これまでの歩み

2013.03.21 春のせとうち、島巡り。

いろいろなツアーに同行して作品を見て回っている。今日は犬島、女木島、沙弥島。

家プロジェクトでは淺井裕介さんと荒神明香さんが厳しい空間を工夫してうまく使っている。名和晃平さんは混沌たる世界からの生命の誕生のエネルギーを見事に表した。ジュン・グエン=ハツシバさんの映像「石切場のベースボール」はプロ顔負けの投手と打者が愉快だし意味深長で楽しめる。古い家の部材を使った屋根の組み方、3年前に比べて今年のアクリル接合技術の向上を見るのも楽しかった。

女木島では大竹伸朗さんの「女根」を。学校の校舎の外の狭い空間での展開だが、作家独特の「ものコレクション」の面白さ、作品の集中度は素晴らしい。
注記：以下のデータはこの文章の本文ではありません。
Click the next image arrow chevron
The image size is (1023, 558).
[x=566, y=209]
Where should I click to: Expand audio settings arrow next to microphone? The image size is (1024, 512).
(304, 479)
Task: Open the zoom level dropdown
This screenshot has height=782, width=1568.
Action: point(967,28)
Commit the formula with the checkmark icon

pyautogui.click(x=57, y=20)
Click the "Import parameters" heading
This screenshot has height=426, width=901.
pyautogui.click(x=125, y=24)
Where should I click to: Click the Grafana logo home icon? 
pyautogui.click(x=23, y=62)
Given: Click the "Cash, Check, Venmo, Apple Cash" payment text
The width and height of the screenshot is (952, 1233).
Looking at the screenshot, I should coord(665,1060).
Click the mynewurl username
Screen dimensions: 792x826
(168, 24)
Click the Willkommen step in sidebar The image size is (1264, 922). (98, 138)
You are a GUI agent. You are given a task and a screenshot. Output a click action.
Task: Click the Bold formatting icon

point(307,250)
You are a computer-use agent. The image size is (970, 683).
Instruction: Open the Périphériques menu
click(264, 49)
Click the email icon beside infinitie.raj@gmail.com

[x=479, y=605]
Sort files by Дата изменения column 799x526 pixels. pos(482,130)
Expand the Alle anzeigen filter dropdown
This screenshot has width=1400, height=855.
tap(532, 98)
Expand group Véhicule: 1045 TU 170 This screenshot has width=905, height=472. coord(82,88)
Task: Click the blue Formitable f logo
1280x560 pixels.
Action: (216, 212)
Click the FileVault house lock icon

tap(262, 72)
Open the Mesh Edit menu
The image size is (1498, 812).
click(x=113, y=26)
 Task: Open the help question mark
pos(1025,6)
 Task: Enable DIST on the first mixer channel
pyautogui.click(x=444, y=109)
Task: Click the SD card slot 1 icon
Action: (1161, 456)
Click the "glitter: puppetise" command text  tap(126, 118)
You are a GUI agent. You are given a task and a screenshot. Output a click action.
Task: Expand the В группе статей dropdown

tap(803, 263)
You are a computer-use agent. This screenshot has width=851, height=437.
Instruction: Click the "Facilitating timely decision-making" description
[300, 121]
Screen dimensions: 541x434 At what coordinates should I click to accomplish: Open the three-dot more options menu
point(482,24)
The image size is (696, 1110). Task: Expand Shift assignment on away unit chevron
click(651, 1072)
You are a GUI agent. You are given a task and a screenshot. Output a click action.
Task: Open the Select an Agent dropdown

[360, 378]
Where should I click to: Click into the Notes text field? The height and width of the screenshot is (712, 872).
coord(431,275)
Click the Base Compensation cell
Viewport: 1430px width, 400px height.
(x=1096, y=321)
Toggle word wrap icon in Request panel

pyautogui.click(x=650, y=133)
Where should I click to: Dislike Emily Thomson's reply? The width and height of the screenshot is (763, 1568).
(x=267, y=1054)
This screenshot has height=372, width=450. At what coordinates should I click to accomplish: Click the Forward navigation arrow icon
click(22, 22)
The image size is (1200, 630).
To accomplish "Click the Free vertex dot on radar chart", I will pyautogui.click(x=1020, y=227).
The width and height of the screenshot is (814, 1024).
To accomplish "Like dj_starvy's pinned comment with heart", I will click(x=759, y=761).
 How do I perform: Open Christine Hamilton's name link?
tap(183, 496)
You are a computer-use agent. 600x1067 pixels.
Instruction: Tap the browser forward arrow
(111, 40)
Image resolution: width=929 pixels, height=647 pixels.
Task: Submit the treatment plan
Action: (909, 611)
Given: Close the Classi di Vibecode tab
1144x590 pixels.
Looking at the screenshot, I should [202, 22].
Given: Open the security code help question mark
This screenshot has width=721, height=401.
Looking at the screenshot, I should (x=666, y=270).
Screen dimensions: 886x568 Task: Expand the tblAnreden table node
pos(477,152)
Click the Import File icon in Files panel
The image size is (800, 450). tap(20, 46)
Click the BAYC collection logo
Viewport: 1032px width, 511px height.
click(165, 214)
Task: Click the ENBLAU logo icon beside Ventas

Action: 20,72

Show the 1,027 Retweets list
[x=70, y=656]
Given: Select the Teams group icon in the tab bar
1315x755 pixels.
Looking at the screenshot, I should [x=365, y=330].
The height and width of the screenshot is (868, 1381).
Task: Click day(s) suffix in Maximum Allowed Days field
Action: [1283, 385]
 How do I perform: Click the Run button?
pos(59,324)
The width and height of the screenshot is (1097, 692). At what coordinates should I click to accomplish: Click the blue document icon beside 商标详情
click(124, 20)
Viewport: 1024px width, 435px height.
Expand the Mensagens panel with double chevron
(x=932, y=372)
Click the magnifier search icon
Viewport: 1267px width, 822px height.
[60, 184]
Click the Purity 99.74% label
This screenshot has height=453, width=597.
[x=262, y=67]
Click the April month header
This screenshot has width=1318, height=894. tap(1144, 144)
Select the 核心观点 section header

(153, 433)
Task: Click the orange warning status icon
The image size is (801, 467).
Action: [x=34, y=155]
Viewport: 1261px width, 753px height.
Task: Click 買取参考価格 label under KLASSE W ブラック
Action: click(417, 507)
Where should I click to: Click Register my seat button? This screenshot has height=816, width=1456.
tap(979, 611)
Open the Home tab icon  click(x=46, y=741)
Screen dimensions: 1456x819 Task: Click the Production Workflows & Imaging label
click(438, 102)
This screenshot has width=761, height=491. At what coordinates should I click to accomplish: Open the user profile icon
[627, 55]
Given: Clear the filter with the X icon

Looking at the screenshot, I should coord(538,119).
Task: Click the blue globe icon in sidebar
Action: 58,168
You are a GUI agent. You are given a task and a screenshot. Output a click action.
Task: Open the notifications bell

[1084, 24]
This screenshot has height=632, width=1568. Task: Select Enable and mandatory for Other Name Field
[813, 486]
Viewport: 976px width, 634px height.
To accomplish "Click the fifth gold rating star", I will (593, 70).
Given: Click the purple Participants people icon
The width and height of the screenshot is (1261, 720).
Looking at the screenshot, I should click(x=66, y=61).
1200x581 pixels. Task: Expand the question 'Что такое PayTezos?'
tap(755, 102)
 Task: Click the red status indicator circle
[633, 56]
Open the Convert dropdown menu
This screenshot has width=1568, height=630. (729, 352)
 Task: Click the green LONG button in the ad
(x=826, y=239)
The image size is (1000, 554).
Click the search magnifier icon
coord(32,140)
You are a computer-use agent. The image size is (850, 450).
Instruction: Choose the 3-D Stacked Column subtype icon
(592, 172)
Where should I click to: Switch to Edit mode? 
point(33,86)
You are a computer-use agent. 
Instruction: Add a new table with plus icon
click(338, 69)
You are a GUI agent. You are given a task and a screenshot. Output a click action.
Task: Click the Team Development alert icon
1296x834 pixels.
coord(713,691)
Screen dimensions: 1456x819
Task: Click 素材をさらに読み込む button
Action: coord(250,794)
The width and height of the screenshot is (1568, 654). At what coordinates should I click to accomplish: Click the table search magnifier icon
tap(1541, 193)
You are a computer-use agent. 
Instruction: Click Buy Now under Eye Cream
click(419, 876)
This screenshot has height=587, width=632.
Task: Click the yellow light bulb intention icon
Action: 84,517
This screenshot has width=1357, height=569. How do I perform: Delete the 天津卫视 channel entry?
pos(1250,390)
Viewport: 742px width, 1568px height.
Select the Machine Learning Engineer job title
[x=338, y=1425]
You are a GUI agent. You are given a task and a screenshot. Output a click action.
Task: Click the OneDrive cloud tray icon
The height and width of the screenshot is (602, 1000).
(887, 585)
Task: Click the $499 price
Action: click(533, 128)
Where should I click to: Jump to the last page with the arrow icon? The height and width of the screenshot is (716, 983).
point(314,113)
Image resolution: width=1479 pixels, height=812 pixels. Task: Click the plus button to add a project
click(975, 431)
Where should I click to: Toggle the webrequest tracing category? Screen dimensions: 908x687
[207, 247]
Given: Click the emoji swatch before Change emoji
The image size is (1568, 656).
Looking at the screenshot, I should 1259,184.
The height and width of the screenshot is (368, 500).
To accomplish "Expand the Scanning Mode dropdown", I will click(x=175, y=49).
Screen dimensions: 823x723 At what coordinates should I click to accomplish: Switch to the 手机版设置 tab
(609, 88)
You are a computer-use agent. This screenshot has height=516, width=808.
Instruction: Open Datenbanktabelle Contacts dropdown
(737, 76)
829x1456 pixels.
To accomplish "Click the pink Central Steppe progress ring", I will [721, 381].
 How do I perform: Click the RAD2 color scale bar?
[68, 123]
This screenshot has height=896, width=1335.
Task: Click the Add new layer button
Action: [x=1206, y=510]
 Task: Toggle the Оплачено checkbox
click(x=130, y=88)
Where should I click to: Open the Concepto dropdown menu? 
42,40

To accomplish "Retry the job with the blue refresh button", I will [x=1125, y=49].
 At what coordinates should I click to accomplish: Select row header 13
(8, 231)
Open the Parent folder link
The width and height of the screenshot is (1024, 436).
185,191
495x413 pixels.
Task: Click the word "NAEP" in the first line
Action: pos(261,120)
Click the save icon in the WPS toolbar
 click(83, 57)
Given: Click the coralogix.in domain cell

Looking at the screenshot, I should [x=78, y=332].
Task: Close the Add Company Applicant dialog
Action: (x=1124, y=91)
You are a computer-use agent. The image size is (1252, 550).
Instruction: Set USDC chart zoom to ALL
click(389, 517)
ちょっとあやしいところは、未成年者お断りの小中学校、といったところ。

食堂「イアラ」を併設したレアンドロ・エルリッヒさんの「不在の存在」、行武治美さんの「均衡」は、作品の完成度が高く、いつ見ても気持ちがよい。

杉浦康益さんの「段々の風」は、神社の上の、かつて段々畑だったところに展示されている。ちょっとした平場に約400個もの焼き物のブロックを積み上げた、いわば風のスクリーンのようなもので、ここから透けて見える瀬戸内海は格別に美しい。おすすめの場所だ。

沙弥ではEAT & ART TAROさんの千年スープをいただいた。1000年前からあった食材を使ってのスープだが、おいしかった。

朝7時のこえび隊の出陣式に出て、島を巡り、夜は8時半からの毎日の反省・検討会をやって、個々の問題に対応する。これがディレクターの仕事、春会期後と夏会期への準備も始まった。

春の瀬戸内の海はたしかにのどかで、花が咲き、ゆったりとした明るさのなかにある。